IBM seems to have concluded that graphene won't be replacing silicon inside CPUs anytime soon.
"Graphene - as it is - will not replace the role of silicon in the digital computing regime," confirmed IBM's Yu-Ming Lin.
Intel's director of components research, Mike Mayberry expressed similar sentiments, noting that the composition of silicon makes it quite a suitable material.
"The industry has so much experience with it that there are no plans to move away from silicon as the substrate for chips."
So, what is graphene?
Well, the recently discovered form of carbon comprises only a single plain layer of atoms arranged in a honeycomb lattice.
It offers high conductivity, along with other beneficial properties and has been touted as a possible successor to "classic" silicon.
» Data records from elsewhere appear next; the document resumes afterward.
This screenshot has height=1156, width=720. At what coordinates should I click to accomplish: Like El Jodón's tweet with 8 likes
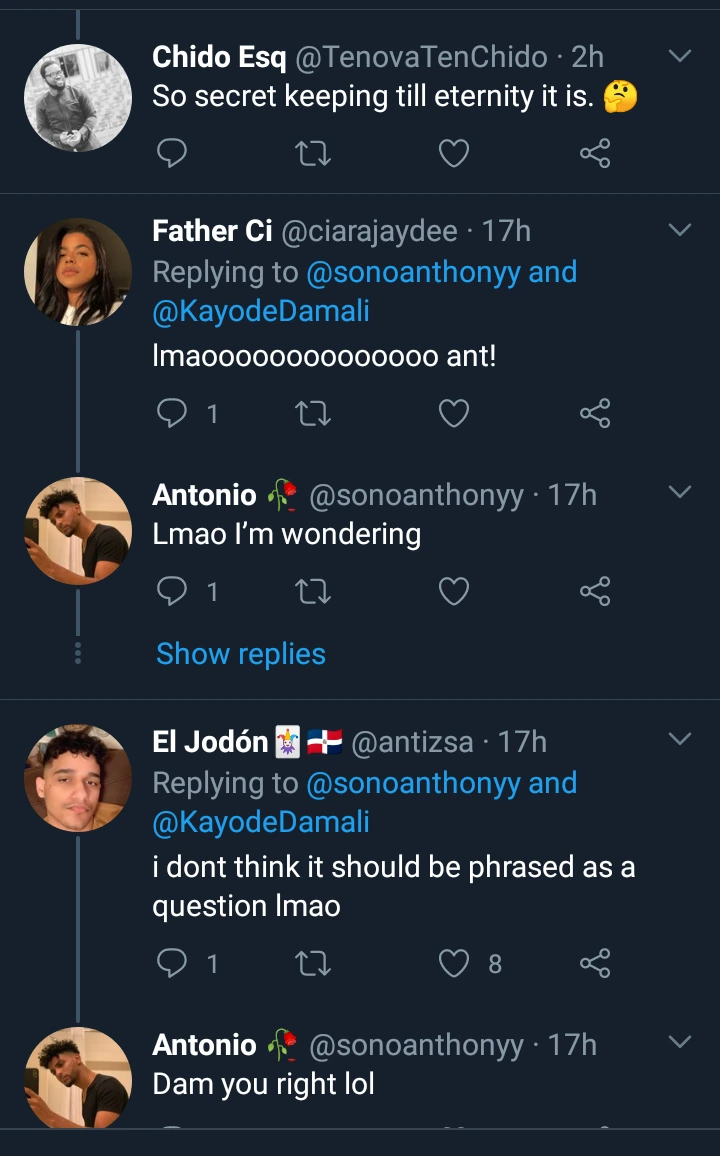tap(455, 963)
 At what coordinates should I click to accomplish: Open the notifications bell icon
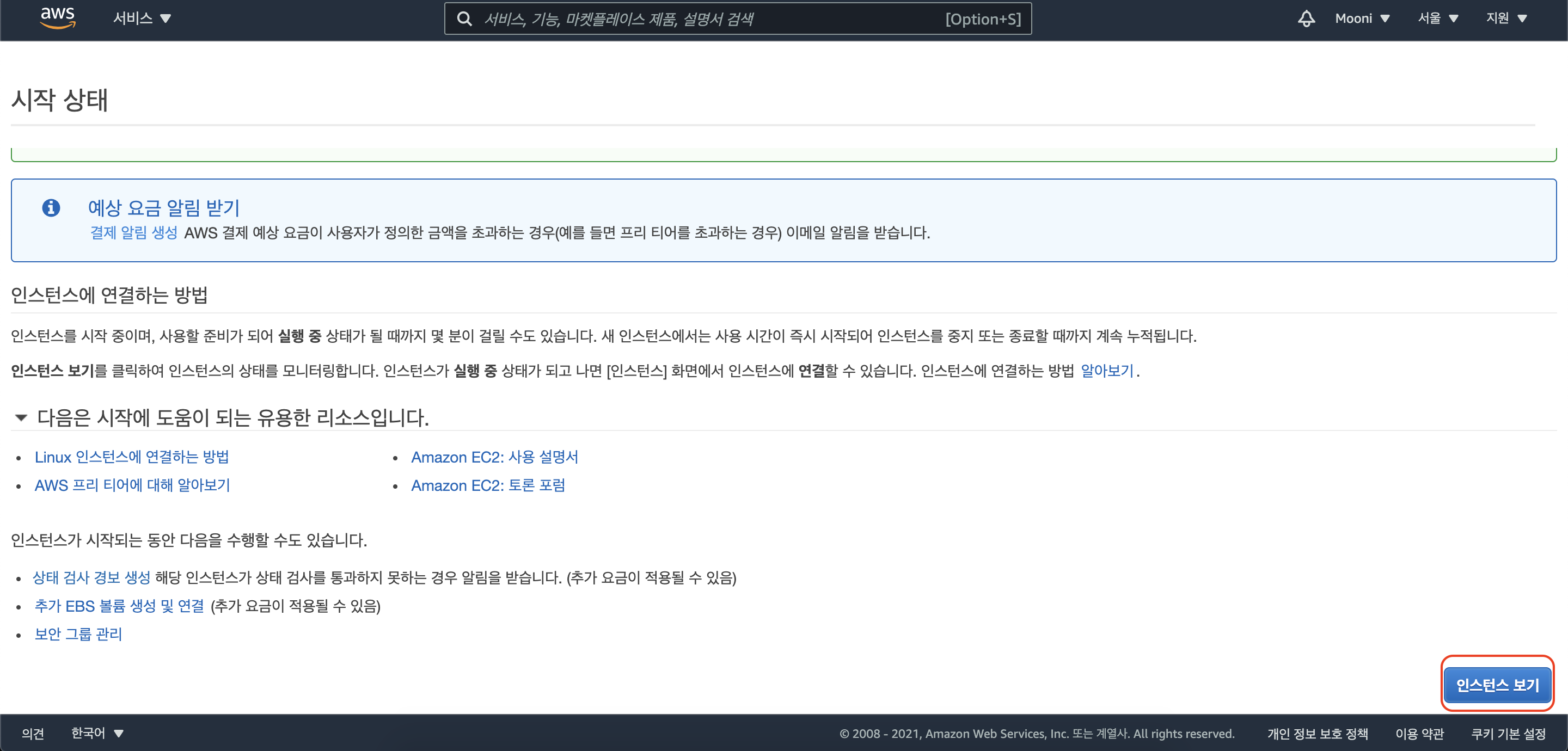point(1306,19)
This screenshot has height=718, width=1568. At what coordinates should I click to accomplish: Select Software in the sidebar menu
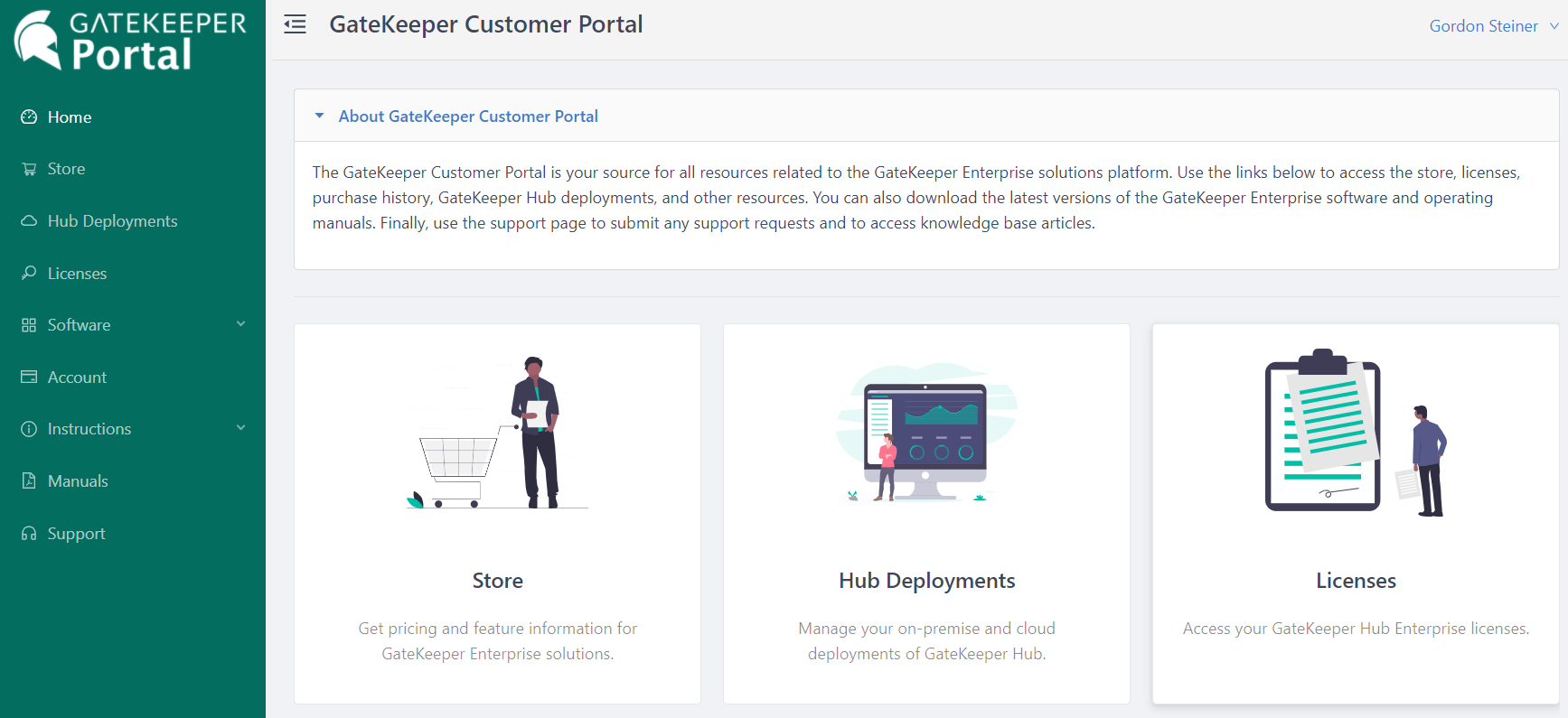[x=79, y=325]
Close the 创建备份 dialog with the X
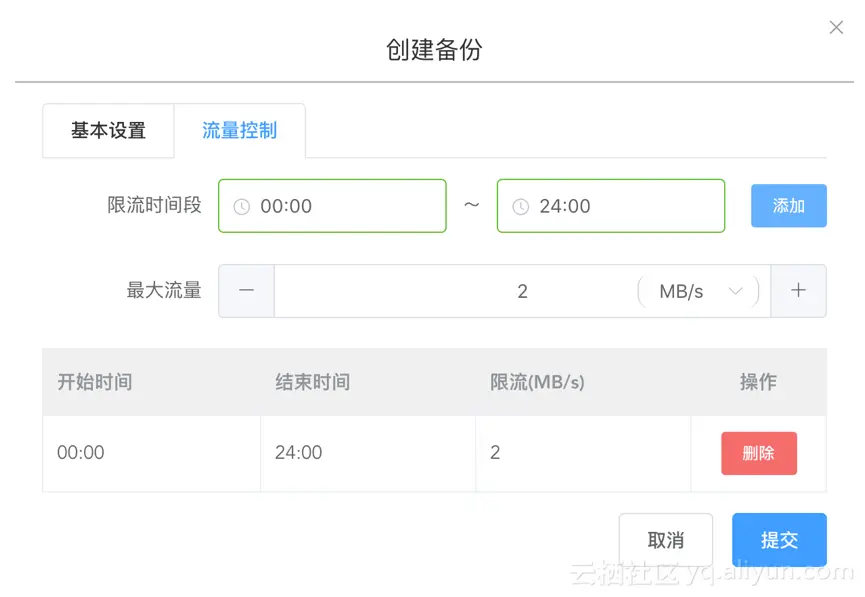865x597 pixels. click(836, 28)
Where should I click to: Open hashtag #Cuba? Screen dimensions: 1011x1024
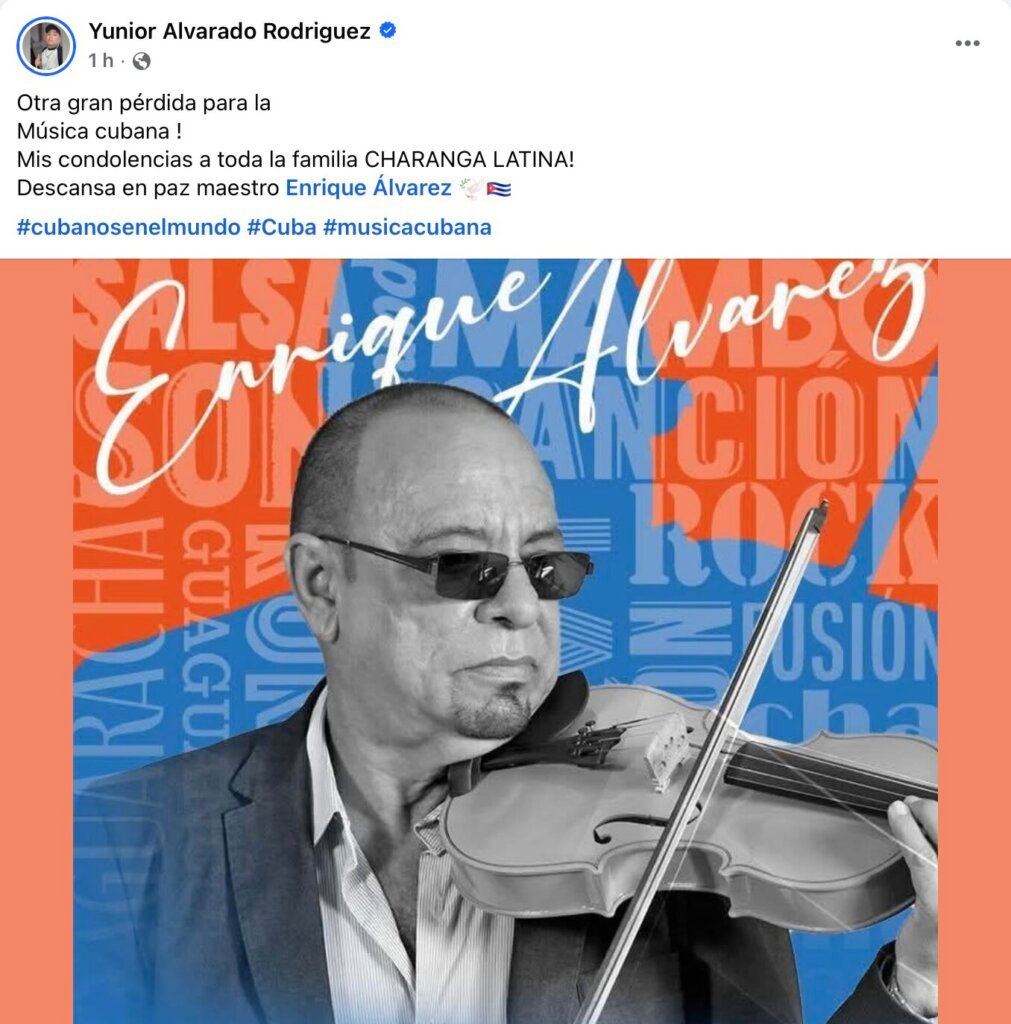click(281, 227)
Indeed, Big Blue recently demoed a radio-frequency graphene transistor that boasted a frequency of 100 GigaHertz.
However, Lin emphasized that there was an "important distinction" between the showcased graphene transistors and transistors used in a CPU.
"Unlike silicon, graphene does not have an energy gap, and therefore, graphene cannot be 'switched off,' resulting in a small on/off ratio," he explained.
Nevertheless, Lin said that graphene may eventually be tapped to complement silicon as a hybrid circuit designed to optimize chips, specifically those used in RF circuits.